Together, the OAD rankings and Michelin Plate form a consistent critical consensus. The restaurant is not operating in the shadow of its more decorated neighbours; it is building a distinct reputation within a specific category of old-school sushi hospitality.
Tokyo Sushi in Context: Regional Comparisons
Tokyo's sushi culture is dense enough that useful comparisons extend beyond the city. Sushi's export to other Asian markets has produced serious counters that draw directly on Tokyo training. Sushi Shikon in Hong Kong and Shoukouwa in Singapore represent that internationalisation of the form, where Tokyo-trained chefs operate within the edomae tradition outside Japan.
Within Japan, the culinary geography extends well beyond Tokyo. HAJIME in Osaka and Gion Sasaki in Kyoto operate in distinct regional traditions; akordu in Nara and Goh in Fukuoka show how Japanese fine dining has developed its own regional identities. Closer to Tokyo, 1000 in Yokohama and 6 in Okinawa round out the national picture. For visitors building a Japan itinerary around food, the variety across these cities is substantial.
Planning a Visit
Sushi Taichi operates Tuesday through Saturday, with a lunch service from noon to 2:30 pm and an evening service from 6 to 10:30 pm. Monday and Sunday are closed. The restaurant is located on the second floor at 6 Chome-4-13, Ginza, Chuo City, Tokyo.

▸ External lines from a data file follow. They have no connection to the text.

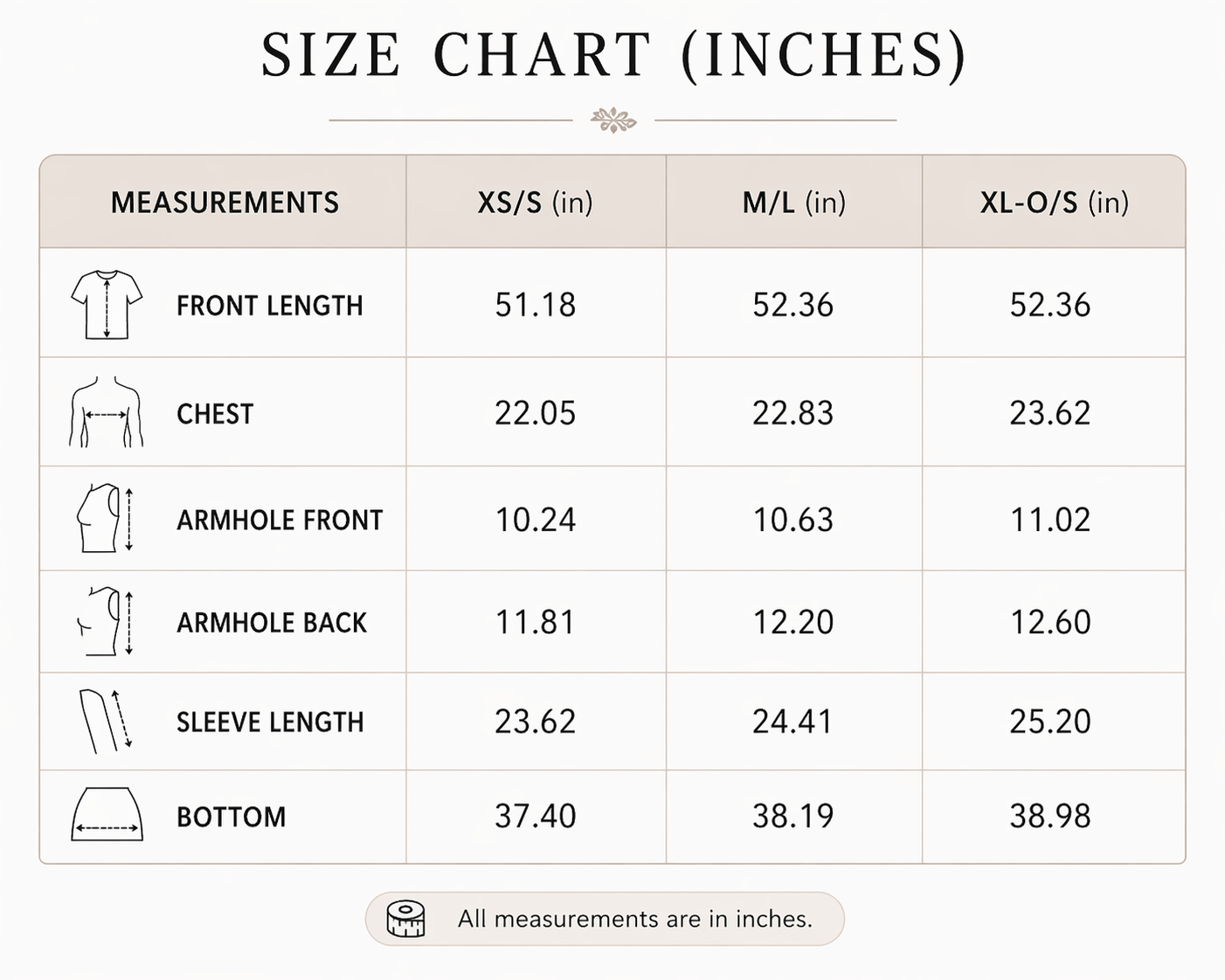Viewport: 1225px width, 980px height.
Task: Select the armhole front diagram icon
Action: coord(106,519)
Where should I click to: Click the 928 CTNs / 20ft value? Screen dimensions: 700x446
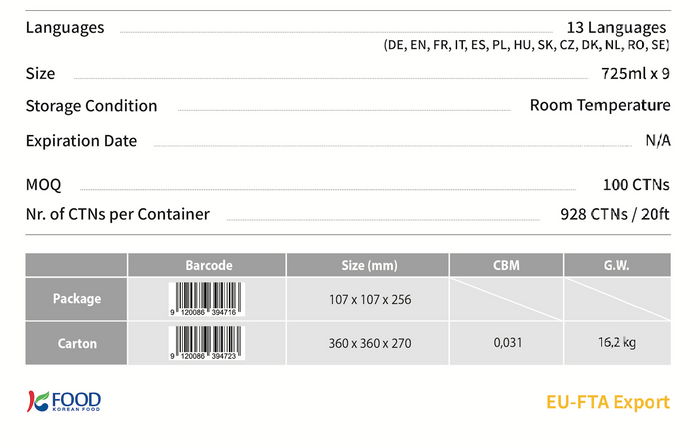click(x=615, y=214)
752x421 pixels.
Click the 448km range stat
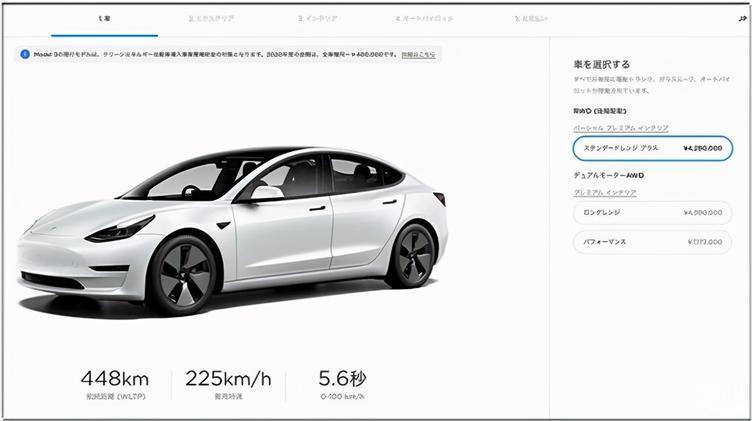(114, 385)
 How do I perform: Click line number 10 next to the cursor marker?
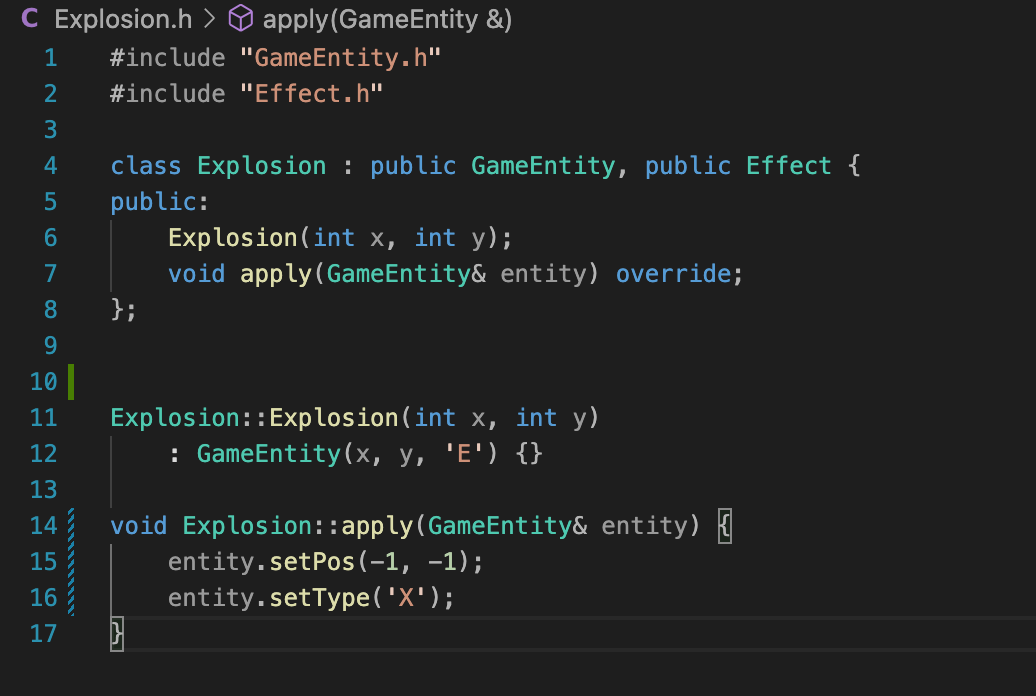point(44,381)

The ¥¥¥ price point places it below the top tier of Ginza sushi but within the range that serious visitors should consider when building a Tokyo dining schedule that spans the city's different sushi registers.
For broader planning, EP Club's Tokyo guides cover the full range of the city's dining, drinking, and hospitality: our full Tokyo hotels guide, our full Tokyo bars guide, our full Tokyo wineries guide, and our full Tokyo experiences guide.
Quick reference: Sushi Taichi, Ginza 6-chome, Tokyo. Tue-Sat, lunch and dinner. Closed Mon/Sun. ¥¥¥. Michelin Plate 2024. OAD Leading Restaurants Japan #436 (2025).
In Context: Similar Options
A small peer set for context; details vary by what’s recorded in our database.
| Venue | Cuisine | Price | Awards | Notes |
|---|---|---|---|---|
| Sushi Taichi | Sushi | ¥¥¥ | This restaurant loves the chic style of Edo culture and values the human touch.… | This venue |
| Harutaka | Sushi | ¥¥¥¥ | Michelin 3 Star | Sushi, ¥¥¥¥ |
| RyuGin | Kaiseki, Japanese | ¥¥¥¥ | Michelin 3 Star | Kaiseki, Japanese, ¥¥¥¥ |
| L'Effervescence | French | ¥¥¥¥ | Michelin 3 Star | French, ¥¥¥¥ |
| HOMMAGE | Innovtive French, French | ¥¥¥¥ | Michelin 2 Star | Innovtive French, French, ¥¥¥¥ |
| MAZ | Innovative | ¥¥¥¥ | Michelin 2 Star | Innovative, ¥¥¥¥ |
At a Glance
- Intimate
- Classic
- Cozy
- Date Night
- Solo
- Special Occasion
- Chefs Counter
- Open Kitchen
- Sake Program
Old-school Edo-style sushi shop with woodblock print walls, shop curtain above the counter, natural light slither, and an intimate L-shaped counter fostering a laid-back local vibe.